Bottom line. When dealing with the FBI or the police. Shut up. Shut. Up. Just shut up…until your lawyer arrives.
Re: Re: Re:2 Recording
Gots to love the Popehat…
Re: Re: Re:2 Recording
Once again Government shows its...
Incompetence!
What the government can’t figure out to do, Insurance companies, help desks and many others around the world figured out how to do about 30 years ago.
That’s right, if you are in an accident the insurance company will want to take a RECORDED statement. Almost any help desk will record at least random calls and many record them all.
Also it is funny that they can’t figure out the logisitcs to tape your interrogation, but they have no problems figuring out how to tap your phone, track your car, put of cell towers to process all your cell phone activity…
Just a bit selective I should think.
i dont know why there is any problem of the FBI using recording devices at all. they can alter, omit and rearrange the taps to read exactly as they want. just as they can and probably do with the written words. either way, once a person has the FBI or any other law enforcement agencies hooks into them, there is no escape. they will be ‘proved’ guilty even if there is unequivocal evidence showing that person was on Mars at the time with 2 million witnesses. the sad thing is that justice and the law seems to have so little meaning in the USA now. i am waiting for the ducking stool to be brought back as a means of testing whether a person is telling the truth or not!!
Why do we allow them to strip away our rights in the name of saving our rights?
It is very confusing, unless the endgame is just to make sure no regular citizens have any rights, then no need to waste time protecting them.
“When was the last time that you beat your wife?”
“Never have beaten anyone and I’m not married.”
Note: Suspect has become evasive and refuses to answer the direct questions that are asked.
Re: Re:
What's wrong
Stories like this go a long way to explain what is wrong in society today: A lack of respect (in all directions) means that criminals tend to have more rights than the general public, and that it’s the police and authorities are being treated as “guilty until proven innocent”.
Claiming the system is stacked is crap, because plenty of guilty people go free every year, because of technicalities and exceptional circumstances. If the deck was stacked, those would have been “fixed” a long time ago.
Re: What's wrong
Using your logic if the deck wasn’t stacked no innocent people would ever be convicted, and that happens too.

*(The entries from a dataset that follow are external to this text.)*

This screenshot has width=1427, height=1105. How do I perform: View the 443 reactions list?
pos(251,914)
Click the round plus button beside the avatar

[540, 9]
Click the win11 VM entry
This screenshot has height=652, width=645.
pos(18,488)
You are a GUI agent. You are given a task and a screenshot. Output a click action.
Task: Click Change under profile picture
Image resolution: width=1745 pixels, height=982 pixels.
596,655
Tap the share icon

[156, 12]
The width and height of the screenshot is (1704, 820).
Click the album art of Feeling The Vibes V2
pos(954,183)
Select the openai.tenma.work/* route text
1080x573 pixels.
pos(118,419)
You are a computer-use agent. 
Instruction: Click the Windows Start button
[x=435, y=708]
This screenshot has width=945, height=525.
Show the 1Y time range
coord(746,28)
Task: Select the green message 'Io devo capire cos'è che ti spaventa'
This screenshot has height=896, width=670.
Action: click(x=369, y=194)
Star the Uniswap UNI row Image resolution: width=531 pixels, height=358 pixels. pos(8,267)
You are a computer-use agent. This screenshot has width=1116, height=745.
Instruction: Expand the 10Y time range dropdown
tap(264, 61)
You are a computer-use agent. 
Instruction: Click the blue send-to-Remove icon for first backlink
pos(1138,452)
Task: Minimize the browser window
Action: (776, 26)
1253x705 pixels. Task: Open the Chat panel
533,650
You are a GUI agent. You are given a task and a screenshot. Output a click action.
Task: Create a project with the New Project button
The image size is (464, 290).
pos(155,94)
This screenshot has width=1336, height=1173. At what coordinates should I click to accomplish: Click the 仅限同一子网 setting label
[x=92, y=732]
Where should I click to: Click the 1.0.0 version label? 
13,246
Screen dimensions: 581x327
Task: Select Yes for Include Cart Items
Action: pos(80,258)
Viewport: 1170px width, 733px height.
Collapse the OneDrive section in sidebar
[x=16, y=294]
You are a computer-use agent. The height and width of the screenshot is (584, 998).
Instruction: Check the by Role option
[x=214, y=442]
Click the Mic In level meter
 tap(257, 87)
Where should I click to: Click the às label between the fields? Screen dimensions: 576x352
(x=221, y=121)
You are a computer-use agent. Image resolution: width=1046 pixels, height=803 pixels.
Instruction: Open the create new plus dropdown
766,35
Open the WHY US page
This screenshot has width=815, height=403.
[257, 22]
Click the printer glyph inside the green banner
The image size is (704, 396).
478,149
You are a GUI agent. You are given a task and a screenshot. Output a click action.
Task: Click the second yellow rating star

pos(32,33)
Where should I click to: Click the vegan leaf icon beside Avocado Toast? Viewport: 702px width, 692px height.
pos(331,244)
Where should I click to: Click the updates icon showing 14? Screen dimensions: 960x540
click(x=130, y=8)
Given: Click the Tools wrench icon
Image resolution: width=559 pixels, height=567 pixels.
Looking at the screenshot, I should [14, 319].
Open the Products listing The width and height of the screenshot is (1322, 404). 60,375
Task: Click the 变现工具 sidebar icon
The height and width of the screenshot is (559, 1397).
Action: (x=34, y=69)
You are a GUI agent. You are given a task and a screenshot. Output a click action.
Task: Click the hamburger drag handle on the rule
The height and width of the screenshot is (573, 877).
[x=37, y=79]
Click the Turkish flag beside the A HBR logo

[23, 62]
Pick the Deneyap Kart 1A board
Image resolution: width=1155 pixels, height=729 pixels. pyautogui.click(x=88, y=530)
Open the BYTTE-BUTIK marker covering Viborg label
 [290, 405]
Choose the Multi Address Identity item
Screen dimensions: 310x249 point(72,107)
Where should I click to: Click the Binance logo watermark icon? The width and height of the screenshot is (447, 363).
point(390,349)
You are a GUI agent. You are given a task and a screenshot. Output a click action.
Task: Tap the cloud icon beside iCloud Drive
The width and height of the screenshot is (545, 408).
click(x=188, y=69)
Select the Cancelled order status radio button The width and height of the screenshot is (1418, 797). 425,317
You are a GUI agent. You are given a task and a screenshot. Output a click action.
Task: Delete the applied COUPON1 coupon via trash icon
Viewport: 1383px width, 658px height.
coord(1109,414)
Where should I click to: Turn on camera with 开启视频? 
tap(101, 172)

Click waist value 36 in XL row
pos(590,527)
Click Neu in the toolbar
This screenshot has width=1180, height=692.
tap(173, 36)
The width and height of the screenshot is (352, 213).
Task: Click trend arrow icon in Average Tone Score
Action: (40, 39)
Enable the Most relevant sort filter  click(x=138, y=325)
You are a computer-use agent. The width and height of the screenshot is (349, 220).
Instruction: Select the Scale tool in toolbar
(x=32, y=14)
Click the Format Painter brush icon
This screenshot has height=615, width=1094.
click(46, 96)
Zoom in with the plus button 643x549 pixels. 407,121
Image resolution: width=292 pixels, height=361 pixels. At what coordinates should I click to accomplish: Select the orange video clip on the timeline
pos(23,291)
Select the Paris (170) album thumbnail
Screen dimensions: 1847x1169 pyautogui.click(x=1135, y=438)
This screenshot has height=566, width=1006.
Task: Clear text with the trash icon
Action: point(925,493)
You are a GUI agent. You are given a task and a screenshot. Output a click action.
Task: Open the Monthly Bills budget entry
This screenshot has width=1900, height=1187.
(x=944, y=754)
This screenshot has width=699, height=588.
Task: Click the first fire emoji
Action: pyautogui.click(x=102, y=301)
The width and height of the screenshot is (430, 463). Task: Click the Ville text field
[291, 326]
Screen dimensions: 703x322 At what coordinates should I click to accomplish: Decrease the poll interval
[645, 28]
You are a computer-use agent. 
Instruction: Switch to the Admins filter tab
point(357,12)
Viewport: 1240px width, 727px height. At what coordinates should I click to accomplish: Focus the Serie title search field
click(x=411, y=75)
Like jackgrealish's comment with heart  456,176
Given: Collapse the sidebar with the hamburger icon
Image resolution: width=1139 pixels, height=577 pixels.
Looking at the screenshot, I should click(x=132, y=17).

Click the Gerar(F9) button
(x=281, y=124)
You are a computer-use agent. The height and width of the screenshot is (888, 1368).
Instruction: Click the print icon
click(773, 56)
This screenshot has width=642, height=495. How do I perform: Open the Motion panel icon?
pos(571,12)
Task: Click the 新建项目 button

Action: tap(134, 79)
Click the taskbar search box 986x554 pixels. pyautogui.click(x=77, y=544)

The truth is there is absolutely zero reason not to video tape interviews. If the police have nothing to hide they wouldn’t mind me taping them yet they get really upset when they are taped.
It is very odd that those in power abhor being taped themselves while at the same time telling us that we shouldn’t mind being taped and otherwise surveilled if we have nothing to hide.
The truth of the matter is that we should not be taped by them and ALL of their actions should be recorded, they have the power to restrict my freedom.
Those with little power need littler surveillance or oversight, those with a lot of power need a great deal of oversight and surveillance.
Oh, come on, FBI!
The UK police forces have been tape recording interviews since the 1980s. This in countries that, by reputation, are less technologically advanced than the US.
Re: Oh, come on, FBI!
Yes. I hear that in the UK they are still oogling over color TV.
The FBI don’t want audio recordings because the sound of punching a suspect in the chest (in a way that won’t leave bruises) would also be recorded.
They don’t want video because they often have a 2nd or 3rd agent standing next to the ‘suspect’ making threatening gestures, standing over them with fists raised etc…..
Also video would show the bruising when the smaller punching is ineffective.
FBI standard policy after interviews is to take ‘damaged’ suspects into solitary confinement until the injuries have healed enough to not be visible anymore.